Empresário é preso por sumiço de 21 mil sacas de café e prejuízo milionário em MG

A Polícia Militar prendeu nesta sexta-feira (20) o empresário Elvis Vilhena Faleiros, de 40 anos, natural de Franca (SP), suspeito do desaparecimento de 21 mil sacas de café e de causar um prejuízo estimado em R$ 50 milhões a produtores rurais em Ibiraci, Minas Gerais. Elvis estava foragido desde janeiro e foi localizado em Frutal (MG), quando tentava entrar em contato com familiares.

Detalhes da prisão e defesa do acusado

Em nota, a defesa do empresário afirmou que a prisão ocorreu dentro da normalidade e que todas as determinações judiciais serão cumpridas.
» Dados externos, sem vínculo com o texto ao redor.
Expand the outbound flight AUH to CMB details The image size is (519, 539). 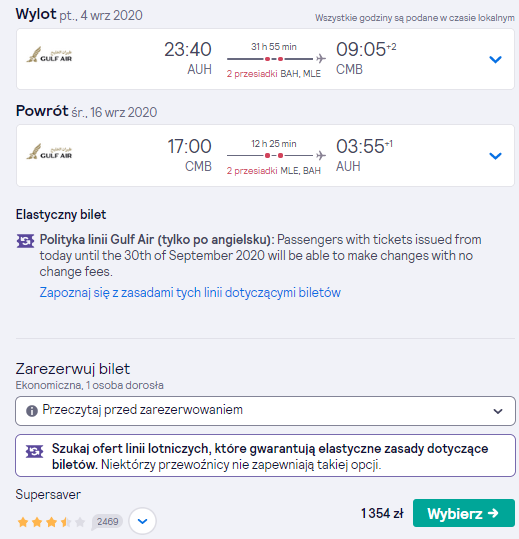tap(495, 59)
Elvis ainda passará por audiência de custódia em Minas Gerais. A defesa também destacou que o empresário já fez acordos com produtores e cooperados da Cooperativa dos Cafeicultores e Agropecuaristas de Ibiraci (Cocapil), que ele presidia, para pagar todas as sacas de café pendentes, garantindo que nenhum produtor ficará no prejuízo.

Investigação e crimes imputados

De acordo com a Polícia Civil de Ibiraci, responsável pelo inquérito, Elvis é investigado pelos crimes de apropriação indébita, gestão temerária de cooperativa e associação criminosa. A denúncia partiu de pelo menos 30 produtores rurais em dezembro de 2025, que relataram o sumiço das 21 mil sacas de café armazenadas nos barracões da Cocapil. O prejuízo total, incluindo perdas dos produtores, dívidas bancárias e com fornecedores, pode chegar a R$ 132 milhões, afetando 179 vítimas de cidades como Ibiraci, Franca, Cristais Paulista (SP), Claraval (MG) e Cássia (MG).
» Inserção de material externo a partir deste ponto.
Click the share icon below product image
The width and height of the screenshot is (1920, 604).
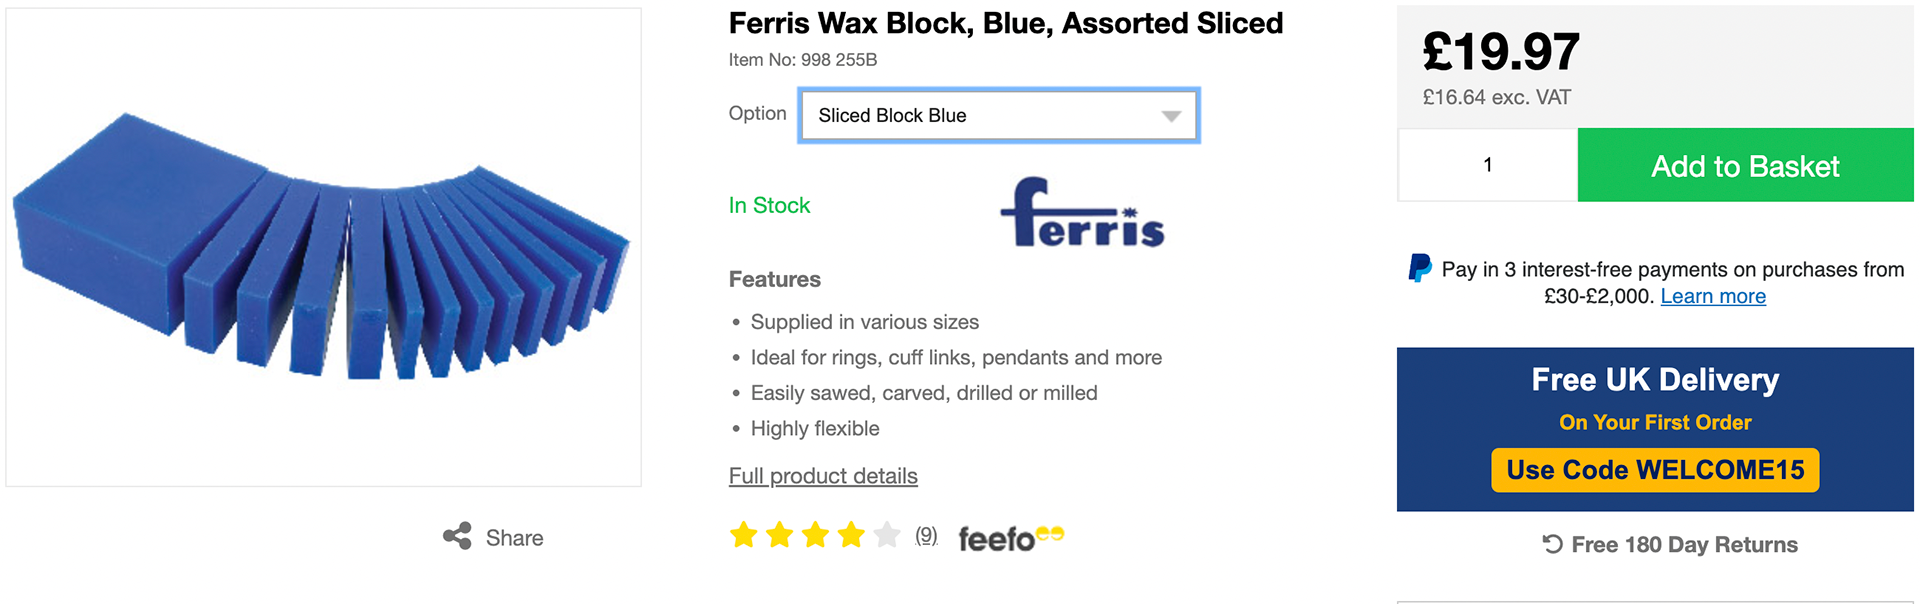coord(457,537)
Contexto da fraude e declarações das autoridades

O delegado Estevam Ferreira explicou que a fraude começou a ser descoberta em agosto de 2025, quando produtores procuraram a cooperativa para retirar sacas e não encontraram o café armazenado. "É uma conduta de altíssima gravidade, houve um desfalque econômico para a cidade. Não é uma coisa irrelevante, um furto pequeno, então [o pedido de prisão] é uma necessidade de resposta condizente com a agressão à ordem pública que foi gerada", afirmou o delegado. Em janeiro, dois diretores da Cocapil prestaram depoimento à polícia, alegando problemas financeiros que começaram na cooperativa em 2021 e levaram ao desvio das sacas; eles tiveram os bens penhorados.

Alegações da defesa e medidas de ressarcimento

A defesa de Elvis argumentou que o rombo na cooperativa ocorreu devido a oscilações financeiras do mercado cafeeiro e que o empresário deseja ressarcir o prejuízo às vítimas, inclusive por meio da venda de propriedades. A prisão foi decretada pela Justiça em janeiro, após a fuga do acusado, que agora aguarda os próximos passos processuais.